EXERCISE GOAL: Whatever the records below hold, copy it all out exactly.
***** DATA LISTING
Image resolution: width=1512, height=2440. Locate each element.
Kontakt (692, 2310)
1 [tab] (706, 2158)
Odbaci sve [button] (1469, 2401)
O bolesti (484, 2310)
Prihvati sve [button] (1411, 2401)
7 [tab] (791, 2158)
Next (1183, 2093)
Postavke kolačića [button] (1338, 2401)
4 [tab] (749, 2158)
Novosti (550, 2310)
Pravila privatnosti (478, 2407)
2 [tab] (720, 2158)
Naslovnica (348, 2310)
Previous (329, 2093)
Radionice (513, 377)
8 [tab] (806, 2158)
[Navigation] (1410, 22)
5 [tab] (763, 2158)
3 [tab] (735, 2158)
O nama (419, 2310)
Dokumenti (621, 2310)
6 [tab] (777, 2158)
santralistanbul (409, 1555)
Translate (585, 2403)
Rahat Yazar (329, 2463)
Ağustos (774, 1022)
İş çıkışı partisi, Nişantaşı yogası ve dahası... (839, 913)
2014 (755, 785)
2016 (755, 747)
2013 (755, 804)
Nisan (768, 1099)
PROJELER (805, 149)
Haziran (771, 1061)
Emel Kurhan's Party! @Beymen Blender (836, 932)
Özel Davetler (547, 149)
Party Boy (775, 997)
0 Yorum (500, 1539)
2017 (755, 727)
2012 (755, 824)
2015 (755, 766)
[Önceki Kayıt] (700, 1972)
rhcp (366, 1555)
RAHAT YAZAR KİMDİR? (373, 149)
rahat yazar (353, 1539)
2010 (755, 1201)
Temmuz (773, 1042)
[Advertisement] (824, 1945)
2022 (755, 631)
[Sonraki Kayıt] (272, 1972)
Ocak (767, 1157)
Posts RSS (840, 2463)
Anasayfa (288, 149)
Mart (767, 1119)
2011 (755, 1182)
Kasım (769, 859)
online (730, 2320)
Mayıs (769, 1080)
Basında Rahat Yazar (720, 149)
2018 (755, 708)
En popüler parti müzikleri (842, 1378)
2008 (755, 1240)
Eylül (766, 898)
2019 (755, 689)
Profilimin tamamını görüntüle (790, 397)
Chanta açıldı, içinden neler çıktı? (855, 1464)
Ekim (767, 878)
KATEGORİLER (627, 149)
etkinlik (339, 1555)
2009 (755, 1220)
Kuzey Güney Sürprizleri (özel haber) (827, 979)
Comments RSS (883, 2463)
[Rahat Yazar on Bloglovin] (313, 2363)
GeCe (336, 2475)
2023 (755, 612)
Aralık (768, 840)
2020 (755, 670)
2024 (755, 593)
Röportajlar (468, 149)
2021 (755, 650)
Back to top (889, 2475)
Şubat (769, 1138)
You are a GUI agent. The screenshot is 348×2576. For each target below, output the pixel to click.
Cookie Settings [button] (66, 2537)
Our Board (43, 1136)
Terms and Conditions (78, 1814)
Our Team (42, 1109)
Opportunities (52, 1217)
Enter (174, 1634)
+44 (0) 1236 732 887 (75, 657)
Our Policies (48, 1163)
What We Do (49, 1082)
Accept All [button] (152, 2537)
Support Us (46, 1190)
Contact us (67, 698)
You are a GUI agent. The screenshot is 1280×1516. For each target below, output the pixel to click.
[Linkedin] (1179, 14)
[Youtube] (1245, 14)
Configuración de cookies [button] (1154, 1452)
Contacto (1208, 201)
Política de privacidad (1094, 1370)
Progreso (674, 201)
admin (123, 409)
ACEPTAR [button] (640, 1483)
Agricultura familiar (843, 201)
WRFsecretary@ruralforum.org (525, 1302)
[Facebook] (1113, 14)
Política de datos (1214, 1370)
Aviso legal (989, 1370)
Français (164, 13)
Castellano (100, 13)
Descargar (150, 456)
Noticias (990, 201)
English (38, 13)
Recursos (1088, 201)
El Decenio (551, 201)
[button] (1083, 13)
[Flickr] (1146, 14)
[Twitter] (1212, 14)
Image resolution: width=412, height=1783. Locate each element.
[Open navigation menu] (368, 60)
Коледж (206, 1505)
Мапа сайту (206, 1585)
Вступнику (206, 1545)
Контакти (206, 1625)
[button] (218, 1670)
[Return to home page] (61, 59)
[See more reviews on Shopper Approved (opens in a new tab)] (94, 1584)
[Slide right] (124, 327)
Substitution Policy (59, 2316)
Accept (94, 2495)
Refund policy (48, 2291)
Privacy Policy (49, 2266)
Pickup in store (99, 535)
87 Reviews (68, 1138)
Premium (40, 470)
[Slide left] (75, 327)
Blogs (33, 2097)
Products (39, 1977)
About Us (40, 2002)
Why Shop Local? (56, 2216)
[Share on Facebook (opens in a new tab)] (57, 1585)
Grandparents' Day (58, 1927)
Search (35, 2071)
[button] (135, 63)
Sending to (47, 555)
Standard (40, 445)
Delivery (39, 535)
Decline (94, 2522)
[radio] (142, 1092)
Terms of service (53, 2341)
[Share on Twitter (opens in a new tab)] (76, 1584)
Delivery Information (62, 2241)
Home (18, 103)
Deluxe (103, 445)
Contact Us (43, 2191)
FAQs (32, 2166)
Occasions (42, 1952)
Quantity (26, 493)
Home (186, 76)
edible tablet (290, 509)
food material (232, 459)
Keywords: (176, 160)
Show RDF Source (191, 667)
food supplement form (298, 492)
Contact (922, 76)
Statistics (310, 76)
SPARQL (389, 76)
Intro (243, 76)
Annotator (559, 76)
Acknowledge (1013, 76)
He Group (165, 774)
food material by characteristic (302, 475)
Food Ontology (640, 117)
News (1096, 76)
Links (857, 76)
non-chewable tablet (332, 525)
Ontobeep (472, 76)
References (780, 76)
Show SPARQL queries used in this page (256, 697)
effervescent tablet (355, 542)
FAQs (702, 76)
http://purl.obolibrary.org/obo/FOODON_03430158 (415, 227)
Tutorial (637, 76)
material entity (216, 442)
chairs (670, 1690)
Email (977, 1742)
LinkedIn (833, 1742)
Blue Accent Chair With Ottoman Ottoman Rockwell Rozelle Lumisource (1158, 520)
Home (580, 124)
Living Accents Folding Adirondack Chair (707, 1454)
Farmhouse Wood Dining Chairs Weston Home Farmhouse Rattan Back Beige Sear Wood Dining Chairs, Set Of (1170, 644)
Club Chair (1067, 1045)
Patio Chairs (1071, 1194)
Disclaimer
**********
ANSWER SECTION:
Image resolution: width=1512, height=2440. Locate each element.
Kontakt (692, 2310)
1 [tab] (706, 2158)
Odbaci sve [button] (1469, 2401)
O bolesti (484, 2310)
Prihvati sve [button] (1411, 2401)
7 [tab] (791, 2158)
Next (1183, 2093)
Postavke kolačića [button] (1338, 2401)
4 [tab] (749, 2158)
Novosti (550, 2310)
Pravila privatnosti (478, 2407)
2 [tab] (720, 2158)
Naslovnica (348, 2310)
Previous (329, 2093)
Radionice (513, 377)
8 [tab] (806, 2158)
[Navigation] (1410, 22)
5 [tab] (763, 2158)
3 [tab] (735, 2158)
O nama (419, 2310)
Dokumenti (621, 2310)
6 [tab] (777, 2158)
santralistanbul (409, 1555)
Translate (585, 2403)
Rahat Yazar (329, 2463)
Ağustos (774, 1022)
İş çıkışı partisi, Nişantaşı yogası ve dahası... (839, 913)
2014 (755, 785)
2016 (755, 747)
2013 (755, 804)
Nisan (768, 1099)
PROJELER (805, 149)
Haziran (771, 1061)
Emel Kurhan's Party! @Beymen Blender (836, 932)
Özel Davetler (547, 149)
Party Boy (775, 997)
0 Yorum (500, 1539)
2017 (755, 727)
2012 (755, 824)
2015 (755, 766)
[Önceki Kayıt] (700, 1972)
rhcp (366, 1555)
RAHAT YAZAR KİMDİR? (373, 149)
rahat yazar (353, 1539)
2010 (755, 1201)
Temmuz (773, 1042)
[Advertisement] (824, 1945)
2022 (755, 631)
[Sonraki Kayıt] (272, 1972)
Ocak (767, 1157)
Posts RSS (840, 2463)
Anasayfa (288, 149)
Mart (767, 1119)
2011 (755, 1182)
Kasım (769, 859)
online (730, 2320)
Mayıs (769, 1080)
Basında Rahat Yazar (720, 149)
2018 (755, 708)
En popüler parti müzikleri (842, 1378)
2008 (755, 1240)
Eylül (766, 898)
2019 (755, 689)
Profilimin tamamını görüntüle (790, 397)
Chanta açıldı, içinden neler çıktı? (855, 1464)
Ekim (767, 878)
KATEGORİLER (627, 149)
etkinlik (339, 1555)
2009 (755, 1220)
Kuzey Güney Sürprizleri (özel haber) (827, 979)
Comments RSS (883, 2463)
[Rahat Yazar on Bloglovin] (313, 2363)
GeCe (336, 2475)
2023 (755, 612)
Aralık (768, 840)
2020 (755, 670)
2024 (755, 593)
Röportajlar (468, 149)
2021 (755, 650)
Back to top (889, 2475)
Şubat (769, 1138)
You are a GUI agent. The screenshot is 348×2576. For each target below, output the pixel to click.
Cookie Settings [button] (66, 2537)
Our Board (43, 1136)
Terms and Conditions (78, 1814)
Our Team (42, 1109)
Opportunities (52, 1217)
Enter (174, 1634)
+44 (0) 1236 732 887 (75, 657)
Our Policies (48, 1163)
What We Do (49, 1082)
Accept All [button] (152, 2537)
Support Us (46, 1190)
Contact us (67, 698)
You are a GUI agent. The screenshot is 1280×1516. For each target below, output the pixel to click.
[Linkedin] (1179, 14)
[Youtube] (1245, 14)
Configuración de cookies [button] (1154, 1452)
Contacto (1208, 201)
Política de privacidad (1094, 1370)
Progreso (674, 201)
admin (123, 409)
ACEPTAR [button] (640, 1483)
Agricultura familiar (843, 201)
WRFsecretary@ruralforum.org (525, 1302)
[Facebook] (1113, 14)
Política de datos (1214, 1370)
Aviso legal (989, 1370)
Français (164, 13)
Castellano (100, 13)
Descargar (150, 456)
Noticias (990, 201)
English (38, 13)
Recursos (1088, 201)
El Decenio (551, 201)
[button] (1083, 13)
[Flickr] (1146, 14)
[Twitter] (1212, 14)
Image resolution: width=412, height=1783. Locate each element.
[Open navigation menu] (368, 60)
Коледж (206, 1505)
Мапа сайту (206, 1585)
Вступнику (206, 1545)
Контакти (206, 1625)
[button] (218, 1670)
[Return to home page] (61, 59)
[See more reviews on Shopper Approved (opens in a new tab)] (94, 1584)
[Slide right] (124, 327)
Substitution Policy (59, 2316)
Accept (94, 2495)
Refund policy (48, 2291)
Privacy Policy (49, 2266)
Pickup in store (99, 535)
87 Reviews (68, 1138)
Premium (40, 470)
[Slide left] (75, 327)
Blogs (33, 2097)
Products (39, 1977)
About Us (40, 2002)
Why Shop Local? (56, 2216)
[Share on Facebook (opens in a new tab)] (57, 1585)
Grandparents' Day (58, 1927)
Search (35, 2071)
[button] (135, 63)
Sending to (47, 555)
Standard (40, 445)
Delivery (39, 535)
Decline (94, 2522)
[radio] (142, 1092)
Terms of service (53, 2341)
[Share on Twitter (opens in a new tab)] (76, 1584)
Delivery Information (62, 2241)
Home (18, 103)
Deluxe (103, 445)
Contact Us (43, 2191)
FAQs (32, 2166)
Occasions (42, 1952)
Quantity (26, 493)
Home (186, 76)
edible tablet (290, 509)
food material (232, 459)
Keywords: (176, 160)
Show RDF Source (191, 667)
food supplement form (298, 492)
Contact (922, 76)
Statistics (310, 76)
SPARQL (389, 76)
Intro (243, 76)
Annotator (559, 76)
Acknowledge (1013, 76)
He Group (165, 774)
food material by characteristic (302, 475)
Food Ontology (640, 117)
News (1096, 76)
Links (857, 76)
non-chewable tablet (332, 525)
Ontobeep (472, 76)
References (780, 76)
Show SPARQL queries used in this page (256, 697)
effervescent tablet (355, 542)
FAQs (702, 76)
http://purl.obolibrary.org/obo/FOODON_03430158 (415, 227)
Tutorial (637, 76)
material entity (216, 442)
chairs (670, 1690)
Email (977, 1742)
LinkedIn (833, 1742)
Blue Accent Chair With Ottoman Ottoman Rockwell Rozelle Lumisource (1158, 520)
Home (580, 124)
Living Accents Folding Adirondack Chair (707, 1454)
Farmhouse Wood Dining Chairs Weston Home Farmhouse Rattan Back Beige Sear Wood Dining Chairs, Set Of (1170, 644)
Club Chair (1067, 1045)
Patio Chairs (1071, 1194)
Disclaimer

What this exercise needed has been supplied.